Jeff Dalrymple addresses the media at a press conference following the SBC Executive Committee meeting in February.
NASHVILLE (BP) — The Southern Baptist Convention (SBC) Executive Committee (EC) is relaunching its abuse prevention and response website with expanded resources to equip churches to create safe spaces for children and adults to worship God unhindered by abuse.
An updated Essentials 2.0 curriculum, blog posts from experts in the field and a centralized landing page for all related state convention resources are features slated for the updated sexabuseprevention.com, with some features already available.
Jeff Dalrymple, SBC Executive Committee director of abuse prevention and response, said the new website features will meet churches where they are, providing essential resources to help prepare churches before the need arises.
“Having a response plan is critical to help pastors know how to respond when there’s an allegation of abuse,” Dalrymple said. “We want to report it and to provide care for survivors and to work with available resources that they’ve identified in advance. And so I think that’s really, really important in our next level of abuse prevention and response, is getting churches prepared.”
Dalrymple, who joined the EC in January, heads to the 2025 SBC annual meeting in Dallas with a host of new resources to help churches prevent and respond to sex abuse.

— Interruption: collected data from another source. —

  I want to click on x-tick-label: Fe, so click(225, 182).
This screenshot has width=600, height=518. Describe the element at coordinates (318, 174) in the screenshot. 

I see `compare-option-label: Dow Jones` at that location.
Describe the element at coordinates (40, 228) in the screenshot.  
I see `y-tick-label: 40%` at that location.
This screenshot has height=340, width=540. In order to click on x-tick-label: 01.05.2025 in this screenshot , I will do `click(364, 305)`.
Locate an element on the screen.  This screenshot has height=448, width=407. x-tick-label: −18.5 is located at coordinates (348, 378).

Two key points of the Essentials 2.0 curriculum launching on June 6, Dalrymple said, are the addition of child safety coordinators and the development of abuse allegation response protocols.
Child safety coordinators take responsibility for abuse prevention in the local church, and learn prevention measures and how to respond. Having a response plan in place equips churches to respond when allegations are received, Dalrymple said, whether the abuse has occurred within the church or elsewhere.

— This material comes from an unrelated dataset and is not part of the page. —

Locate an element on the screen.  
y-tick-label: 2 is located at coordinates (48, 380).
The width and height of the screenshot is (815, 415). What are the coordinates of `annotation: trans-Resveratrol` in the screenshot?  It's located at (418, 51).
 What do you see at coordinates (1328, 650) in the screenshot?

“I would just emphasize that abuse response is not just internal abuse that has happened in a ministry setting, but it’s also external abuse that has happened in another context or environment, such as maybe a child’s home,” he said. “So we want to encourage our churches to make sure that all of their staff and volunteers are trained to identify indicators that abuse may have happened and then to report it to the appropriate authorities.
“That’s critical. That could be a life-saving moment in that child’s life,” Dalrymple said, “that that Sunday school teacher or youth group leader maybe is the only person reporting that particular abuse. So it’s really important that our churches know that and take action.”

The relaunched website serves as a centralized access point for abuse prevention resources from state and regional Baptist conventions under the Ministry Toolbox tab.
“That has been an absolute delight to see how our state and regional conventions have really been leading in this area, and coming alongside to support them and to collaborate, has been my favorite part of the job,” Dalrymple said, “learning about what they’re doing and how they’re serving their various conventions at the state or regional level.”
June 9, churches will be able to register for two free webinar training events beginning in September, one on recognizing grooming as a precursor to sexual abuse, and another providing training on the gracious ministry of receiving sex abusers into church.
“We call it a careful grace, this idea that some churches are called to integrate convicted sex offenders into a church,” Dalrymple said. “And that’s not something we want to take lightly. So we want to make sure that we safeguard the vulnerable and that we have certain measures in place to make sure that that convicted sex offender is able to also grow in Christ, but with certain parameters around his or her involvement. So there’ll be a webinar on how to do that properly.”
(EDITOR’S NOTE — Diana Chandler is Baptist Press’ senior writer.)